Food or Comics? | This week's comics on a budget

Welcome once again to Food or Comics?, where every week we talk about what comics we'd buy based on certain spending limits -- $15, $30 to spend and if we had extra money to spend on what we call the "Splurge" item.

So join Brigid Alverson, Chris Mautner and me as we run down what we'd buy this week, and check out Diamond's release list to play along in our comments section.

Chris Mautner

If I had $15:

This one's easy, as Wednesday sees the arrival of Jeff Smith's latest Bone-related project, Tall Tales ($10.99 paperback, $22.99 hardcover -- I'm obviously going for the paperback here). My daughter has become obsessed with Bone -- to the point where she's started making her own Bone-related comics (complete with theme music) -- and is eager to pick up the latest volume, even if it does mostly collect material she and I have read before (namely the Stupid, Stupid Rat Tails series). I'll probably pick it up on the sly this week and give it to her for for her birthday next month.
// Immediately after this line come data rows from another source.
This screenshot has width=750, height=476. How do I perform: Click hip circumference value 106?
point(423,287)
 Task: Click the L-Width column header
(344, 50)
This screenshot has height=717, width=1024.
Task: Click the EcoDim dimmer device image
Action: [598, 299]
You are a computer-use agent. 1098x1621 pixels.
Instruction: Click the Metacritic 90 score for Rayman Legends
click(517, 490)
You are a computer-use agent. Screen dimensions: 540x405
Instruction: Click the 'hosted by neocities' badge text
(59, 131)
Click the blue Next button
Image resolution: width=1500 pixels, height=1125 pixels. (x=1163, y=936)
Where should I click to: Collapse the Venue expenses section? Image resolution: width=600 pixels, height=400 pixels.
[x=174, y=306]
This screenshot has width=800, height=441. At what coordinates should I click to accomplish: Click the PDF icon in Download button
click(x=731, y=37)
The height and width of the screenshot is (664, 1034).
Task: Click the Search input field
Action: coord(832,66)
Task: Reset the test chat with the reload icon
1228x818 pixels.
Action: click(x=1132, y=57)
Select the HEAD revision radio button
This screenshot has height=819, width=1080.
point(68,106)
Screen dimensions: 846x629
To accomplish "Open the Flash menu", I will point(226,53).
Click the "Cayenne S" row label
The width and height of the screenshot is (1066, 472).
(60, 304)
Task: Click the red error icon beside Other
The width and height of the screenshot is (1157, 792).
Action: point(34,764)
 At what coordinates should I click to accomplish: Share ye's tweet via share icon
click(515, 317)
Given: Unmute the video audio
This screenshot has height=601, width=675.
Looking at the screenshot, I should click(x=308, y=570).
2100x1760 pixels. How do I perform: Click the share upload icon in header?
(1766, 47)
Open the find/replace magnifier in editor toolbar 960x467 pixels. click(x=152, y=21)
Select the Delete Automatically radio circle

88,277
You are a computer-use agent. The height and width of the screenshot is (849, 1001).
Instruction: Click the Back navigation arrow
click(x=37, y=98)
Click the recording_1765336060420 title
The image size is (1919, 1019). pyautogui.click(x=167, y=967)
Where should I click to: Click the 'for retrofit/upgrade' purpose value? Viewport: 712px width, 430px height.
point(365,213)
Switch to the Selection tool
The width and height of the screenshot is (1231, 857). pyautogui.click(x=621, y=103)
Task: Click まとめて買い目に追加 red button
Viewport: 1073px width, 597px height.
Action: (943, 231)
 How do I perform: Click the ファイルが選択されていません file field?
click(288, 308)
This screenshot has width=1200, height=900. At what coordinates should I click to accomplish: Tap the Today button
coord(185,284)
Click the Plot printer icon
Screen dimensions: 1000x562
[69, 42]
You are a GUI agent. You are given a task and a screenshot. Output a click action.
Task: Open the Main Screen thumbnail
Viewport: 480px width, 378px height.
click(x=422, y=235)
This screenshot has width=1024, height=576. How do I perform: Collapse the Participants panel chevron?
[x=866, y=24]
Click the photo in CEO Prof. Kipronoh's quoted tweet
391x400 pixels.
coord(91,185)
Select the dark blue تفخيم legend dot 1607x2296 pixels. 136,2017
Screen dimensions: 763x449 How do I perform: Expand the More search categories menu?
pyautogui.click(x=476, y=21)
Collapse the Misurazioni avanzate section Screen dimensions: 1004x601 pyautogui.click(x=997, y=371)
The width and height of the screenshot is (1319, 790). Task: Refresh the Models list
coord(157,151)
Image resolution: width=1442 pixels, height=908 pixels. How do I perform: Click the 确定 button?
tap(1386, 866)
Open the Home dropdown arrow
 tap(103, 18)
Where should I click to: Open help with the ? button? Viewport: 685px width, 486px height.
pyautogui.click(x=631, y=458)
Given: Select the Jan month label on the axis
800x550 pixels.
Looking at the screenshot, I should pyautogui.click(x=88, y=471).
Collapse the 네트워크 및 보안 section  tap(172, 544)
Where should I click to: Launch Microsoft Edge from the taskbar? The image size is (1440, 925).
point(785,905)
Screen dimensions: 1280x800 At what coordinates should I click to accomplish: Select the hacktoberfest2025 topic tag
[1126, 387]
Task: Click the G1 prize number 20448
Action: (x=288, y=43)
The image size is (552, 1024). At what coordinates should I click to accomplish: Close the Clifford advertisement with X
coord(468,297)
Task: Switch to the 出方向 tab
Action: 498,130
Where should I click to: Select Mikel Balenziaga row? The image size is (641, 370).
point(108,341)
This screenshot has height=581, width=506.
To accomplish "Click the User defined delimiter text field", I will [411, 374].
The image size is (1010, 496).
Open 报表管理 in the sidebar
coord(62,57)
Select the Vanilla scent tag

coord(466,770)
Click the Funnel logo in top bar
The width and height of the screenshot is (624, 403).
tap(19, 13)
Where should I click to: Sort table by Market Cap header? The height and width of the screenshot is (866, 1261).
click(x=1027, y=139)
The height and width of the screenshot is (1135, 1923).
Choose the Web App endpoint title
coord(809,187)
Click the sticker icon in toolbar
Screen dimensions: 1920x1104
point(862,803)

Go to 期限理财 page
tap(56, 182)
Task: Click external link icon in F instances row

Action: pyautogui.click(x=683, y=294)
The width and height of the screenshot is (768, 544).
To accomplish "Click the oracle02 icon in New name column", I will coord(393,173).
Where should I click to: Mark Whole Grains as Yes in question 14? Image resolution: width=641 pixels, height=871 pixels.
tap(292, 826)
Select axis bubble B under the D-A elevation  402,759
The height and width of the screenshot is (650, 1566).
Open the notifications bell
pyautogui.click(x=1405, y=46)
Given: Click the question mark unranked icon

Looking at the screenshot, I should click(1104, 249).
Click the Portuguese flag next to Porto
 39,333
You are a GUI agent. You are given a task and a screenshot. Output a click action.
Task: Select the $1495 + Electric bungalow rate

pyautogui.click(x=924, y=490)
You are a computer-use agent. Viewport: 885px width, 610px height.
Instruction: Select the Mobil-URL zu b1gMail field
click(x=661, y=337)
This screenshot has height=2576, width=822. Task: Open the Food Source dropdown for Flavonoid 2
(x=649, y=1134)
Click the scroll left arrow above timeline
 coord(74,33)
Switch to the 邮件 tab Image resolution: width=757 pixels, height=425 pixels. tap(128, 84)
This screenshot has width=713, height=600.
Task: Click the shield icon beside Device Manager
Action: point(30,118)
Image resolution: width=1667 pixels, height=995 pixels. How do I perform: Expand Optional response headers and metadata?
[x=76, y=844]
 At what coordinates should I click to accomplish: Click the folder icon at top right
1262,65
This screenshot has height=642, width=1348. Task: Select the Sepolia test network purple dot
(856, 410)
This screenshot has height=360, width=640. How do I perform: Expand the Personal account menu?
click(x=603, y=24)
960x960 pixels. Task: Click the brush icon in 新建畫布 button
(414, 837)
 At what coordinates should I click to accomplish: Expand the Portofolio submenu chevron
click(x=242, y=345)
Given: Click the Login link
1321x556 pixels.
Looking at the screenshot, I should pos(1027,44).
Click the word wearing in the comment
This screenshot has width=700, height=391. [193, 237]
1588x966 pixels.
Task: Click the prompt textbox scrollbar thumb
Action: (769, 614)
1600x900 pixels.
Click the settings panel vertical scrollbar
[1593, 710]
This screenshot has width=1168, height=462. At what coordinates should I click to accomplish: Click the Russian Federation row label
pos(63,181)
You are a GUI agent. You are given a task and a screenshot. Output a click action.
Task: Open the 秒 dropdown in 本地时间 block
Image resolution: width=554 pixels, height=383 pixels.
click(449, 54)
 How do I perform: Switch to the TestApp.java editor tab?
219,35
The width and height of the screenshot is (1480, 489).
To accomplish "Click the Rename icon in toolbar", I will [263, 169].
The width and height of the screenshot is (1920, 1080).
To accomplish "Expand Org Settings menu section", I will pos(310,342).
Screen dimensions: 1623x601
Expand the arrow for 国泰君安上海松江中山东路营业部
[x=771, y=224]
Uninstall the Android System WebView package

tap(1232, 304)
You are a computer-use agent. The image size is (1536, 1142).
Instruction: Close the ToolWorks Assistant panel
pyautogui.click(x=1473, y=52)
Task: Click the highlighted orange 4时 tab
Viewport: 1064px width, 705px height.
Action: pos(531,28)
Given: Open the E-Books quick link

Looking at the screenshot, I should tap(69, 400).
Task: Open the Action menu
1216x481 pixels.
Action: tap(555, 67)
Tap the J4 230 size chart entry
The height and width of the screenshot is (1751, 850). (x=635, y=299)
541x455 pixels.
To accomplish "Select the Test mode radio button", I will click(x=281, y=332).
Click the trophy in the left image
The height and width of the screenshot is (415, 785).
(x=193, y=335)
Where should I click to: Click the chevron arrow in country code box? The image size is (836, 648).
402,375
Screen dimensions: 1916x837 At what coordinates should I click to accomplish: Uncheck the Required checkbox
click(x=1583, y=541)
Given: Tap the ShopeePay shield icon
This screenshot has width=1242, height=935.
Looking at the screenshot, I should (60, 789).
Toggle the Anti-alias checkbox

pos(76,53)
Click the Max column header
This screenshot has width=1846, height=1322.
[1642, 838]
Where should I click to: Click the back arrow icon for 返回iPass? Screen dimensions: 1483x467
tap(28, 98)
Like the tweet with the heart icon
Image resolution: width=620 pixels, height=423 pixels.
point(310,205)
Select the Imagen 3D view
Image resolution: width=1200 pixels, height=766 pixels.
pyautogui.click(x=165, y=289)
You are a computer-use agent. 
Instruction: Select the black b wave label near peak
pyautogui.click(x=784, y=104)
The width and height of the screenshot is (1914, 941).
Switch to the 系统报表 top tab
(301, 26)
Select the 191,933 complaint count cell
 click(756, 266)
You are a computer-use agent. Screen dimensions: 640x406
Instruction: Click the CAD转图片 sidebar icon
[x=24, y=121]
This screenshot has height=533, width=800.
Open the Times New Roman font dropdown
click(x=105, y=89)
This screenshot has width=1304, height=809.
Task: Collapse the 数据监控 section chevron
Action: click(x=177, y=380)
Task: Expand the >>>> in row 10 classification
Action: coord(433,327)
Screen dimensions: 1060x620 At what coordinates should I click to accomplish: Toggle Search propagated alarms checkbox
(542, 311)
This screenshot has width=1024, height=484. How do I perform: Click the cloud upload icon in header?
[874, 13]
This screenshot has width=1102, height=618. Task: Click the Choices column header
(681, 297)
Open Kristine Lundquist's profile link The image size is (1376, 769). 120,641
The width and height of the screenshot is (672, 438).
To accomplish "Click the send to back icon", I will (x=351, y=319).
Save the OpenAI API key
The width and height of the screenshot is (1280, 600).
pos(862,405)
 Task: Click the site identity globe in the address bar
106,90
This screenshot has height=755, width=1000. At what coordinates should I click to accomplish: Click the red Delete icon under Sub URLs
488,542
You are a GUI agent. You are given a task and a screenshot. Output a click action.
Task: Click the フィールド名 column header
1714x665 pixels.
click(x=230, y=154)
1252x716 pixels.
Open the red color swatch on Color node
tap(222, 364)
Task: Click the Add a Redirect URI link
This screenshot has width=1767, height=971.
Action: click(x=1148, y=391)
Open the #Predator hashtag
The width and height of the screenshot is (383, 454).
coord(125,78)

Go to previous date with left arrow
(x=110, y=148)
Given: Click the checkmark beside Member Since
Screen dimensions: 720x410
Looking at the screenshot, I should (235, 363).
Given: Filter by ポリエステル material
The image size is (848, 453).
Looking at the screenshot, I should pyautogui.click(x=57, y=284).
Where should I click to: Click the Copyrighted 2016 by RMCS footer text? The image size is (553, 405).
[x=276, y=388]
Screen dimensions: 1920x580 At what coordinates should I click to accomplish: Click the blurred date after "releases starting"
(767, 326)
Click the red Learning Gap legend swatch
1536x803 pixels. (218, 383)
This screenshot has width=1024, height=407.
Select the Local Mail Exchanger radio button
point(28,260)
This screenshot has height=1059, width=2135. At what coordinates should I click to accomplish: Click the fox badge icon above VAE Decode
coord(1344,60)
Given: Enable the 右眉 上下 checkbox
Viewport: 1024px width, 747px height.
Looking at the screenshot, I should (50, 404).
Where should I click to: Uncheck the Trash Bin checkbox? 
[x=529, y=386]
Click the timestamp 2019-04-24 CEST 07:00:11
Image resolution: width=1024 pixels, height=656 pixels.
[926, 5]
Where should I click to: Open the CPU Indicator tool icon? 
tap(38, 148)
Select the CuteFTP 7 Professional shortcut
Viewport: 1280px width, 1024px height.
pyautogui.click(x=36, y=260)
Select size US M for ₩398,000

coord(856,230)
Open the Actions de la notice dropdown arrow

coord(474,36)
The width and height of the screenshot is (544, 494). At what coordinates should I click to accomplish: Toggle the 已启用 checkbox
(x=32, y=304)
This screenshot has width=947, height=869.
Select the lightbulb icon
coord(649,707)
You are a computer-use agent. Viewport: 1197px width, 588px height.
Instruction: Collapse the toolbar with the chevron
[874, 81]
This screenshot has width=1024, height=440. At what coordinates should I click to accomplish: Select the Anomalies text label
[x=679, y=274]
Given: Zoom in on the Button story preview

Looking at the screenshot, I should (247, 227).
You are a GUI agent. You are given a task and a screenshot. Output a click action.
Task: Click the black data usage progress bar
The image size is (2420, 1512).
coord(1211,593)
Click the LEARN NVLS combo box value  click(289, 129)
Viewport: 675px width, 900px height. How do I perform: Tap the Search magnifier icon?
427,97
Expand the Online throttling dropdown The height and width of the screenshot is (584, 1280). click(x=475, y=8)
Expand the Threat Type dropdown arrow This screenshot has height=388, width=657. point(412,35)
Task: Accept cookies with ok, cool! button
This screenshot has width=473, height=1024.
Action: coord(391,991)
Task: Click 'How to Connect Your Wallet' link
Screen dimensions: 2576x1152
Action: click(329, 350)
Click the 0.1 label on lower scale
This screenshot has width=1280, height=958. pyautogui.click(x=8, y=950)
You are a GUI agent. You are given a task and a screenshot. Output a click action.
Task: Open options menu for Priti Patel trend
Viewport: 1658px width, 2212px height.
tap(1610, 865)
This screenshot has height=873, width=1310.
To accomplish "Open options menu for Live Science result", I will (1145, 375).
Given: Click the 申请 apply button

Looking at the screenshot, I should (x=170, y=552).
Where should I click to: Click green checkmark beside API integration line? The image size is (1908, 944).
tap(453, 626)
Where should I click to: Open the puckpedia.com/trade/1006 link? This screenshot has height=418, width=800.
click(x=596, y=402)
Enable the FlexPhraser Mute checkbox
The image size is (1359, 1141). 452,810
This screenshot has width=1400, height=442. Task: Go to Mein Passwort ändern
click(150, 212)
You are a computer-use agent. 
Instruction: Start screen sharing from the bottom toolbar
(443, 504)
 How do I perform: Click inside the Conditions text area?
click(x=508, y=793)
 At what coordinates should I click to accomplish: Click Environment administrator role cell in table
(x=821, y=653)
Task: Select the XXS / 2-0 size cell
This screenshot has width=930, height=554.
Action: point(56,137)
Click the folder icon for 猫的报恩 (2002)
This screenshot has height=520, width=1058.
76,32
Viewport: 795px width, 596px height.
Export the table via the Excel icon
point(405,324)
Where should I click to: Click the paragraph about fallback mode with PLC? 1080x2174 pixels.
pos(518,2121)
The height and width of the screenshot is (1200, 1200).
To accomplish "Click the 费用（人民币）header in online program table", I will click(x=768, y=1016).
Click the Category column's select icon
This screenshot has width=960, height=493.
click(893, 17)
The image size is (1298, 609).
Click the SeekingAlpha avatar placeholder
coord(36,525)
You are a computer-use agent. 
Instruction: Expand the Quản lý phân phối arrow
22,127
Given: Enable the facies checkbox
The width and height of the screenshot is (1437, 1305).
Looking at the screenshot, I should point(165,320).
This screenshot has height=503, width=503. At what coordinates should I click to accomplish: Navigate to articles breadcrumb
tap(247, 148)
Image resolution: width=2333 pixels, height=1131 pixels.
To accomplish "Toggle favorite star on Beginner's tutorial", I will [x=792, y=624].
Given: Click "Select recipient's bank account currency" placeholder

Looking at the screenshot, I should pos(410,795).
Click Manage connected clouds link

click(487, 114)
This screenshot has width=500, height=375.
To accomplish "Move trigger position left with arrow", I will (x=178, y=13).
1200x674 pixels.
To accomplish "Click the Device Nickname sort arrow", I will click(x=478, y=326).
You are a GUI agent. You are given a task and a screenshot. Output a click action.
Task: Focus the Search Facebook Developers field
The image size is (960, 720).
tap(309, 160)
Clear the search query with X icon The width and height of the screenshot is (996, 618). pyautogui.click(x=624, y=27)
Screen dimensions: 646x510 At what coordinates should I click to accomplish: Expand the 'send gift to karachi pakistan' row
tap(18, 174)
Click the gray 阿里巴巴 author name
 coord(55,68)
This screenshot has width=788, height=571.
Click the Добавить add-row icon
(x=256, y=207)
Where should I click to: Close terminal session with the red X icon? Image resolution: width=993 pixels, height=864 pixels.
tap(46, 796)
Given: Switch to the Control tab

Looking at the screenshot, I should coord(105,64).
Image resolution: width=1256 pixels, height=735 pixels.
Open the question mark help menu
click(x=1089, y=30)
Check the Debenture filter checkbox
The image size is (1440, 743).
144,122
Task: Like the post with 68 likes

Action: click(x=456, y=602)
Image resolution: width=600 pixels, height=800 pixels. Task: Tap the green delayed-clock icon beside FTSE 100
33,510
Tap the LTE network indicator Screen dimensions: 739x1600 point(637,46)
Next, it's not comics, but I see that the Macmillan imprint Square Fish is re-releasing some of Tove Jansson's Moomin children's novels at $6.99 a pop. Since I've enjoyed D&Q's reprints of the comic strip so thoroughly, I may pick up one of the novels as well.

If I had $30:

Hmmm. I'm way behind on Naoki Urasawa's awesome 20th Century Boys series, but assuming I wasn't, I'd definitely be picking up the new vol. 10 next ($12.99).

Or, if I was in a more sporting mood, I might hold off on that and get vol. 4 of Fumi Yoshinaga's Ooku: The Inner Chambers. The first volume left me a little cold, but I'll admit to being curious to see if Yoshinaga eventually delivers on her interesting swapped gender historical epic.


Craig Yoe's IDW imprint has been hit or miss with me (great production values but I wish they put a bit more scholarship and analysis into their essays), but I'd definitely pick up Felix the Cat's Greatest Comic Book Tails ($34.99), featuring a wealth of stories the classic Felix artist Otto Messmer did for Dell and Harvey. Messmer's art is lovely, and the original strip was a hoot, so I'm curious to see what he did with a longer format.

Brigid Alverson

If there's a theme this week, it's that it's hot, and I'm cranky and only in the mood for fairly undemanding entertainment. So here goes:

If I had $15, I'd get…

The Archie and Friends Haunted House TPB ($9.95), which is written by Batton Lash and therefore guarantees a good time. A lot of people don't realize that Archie graphic novels even exist, but they are actually very nicely produced and a good deal for the money.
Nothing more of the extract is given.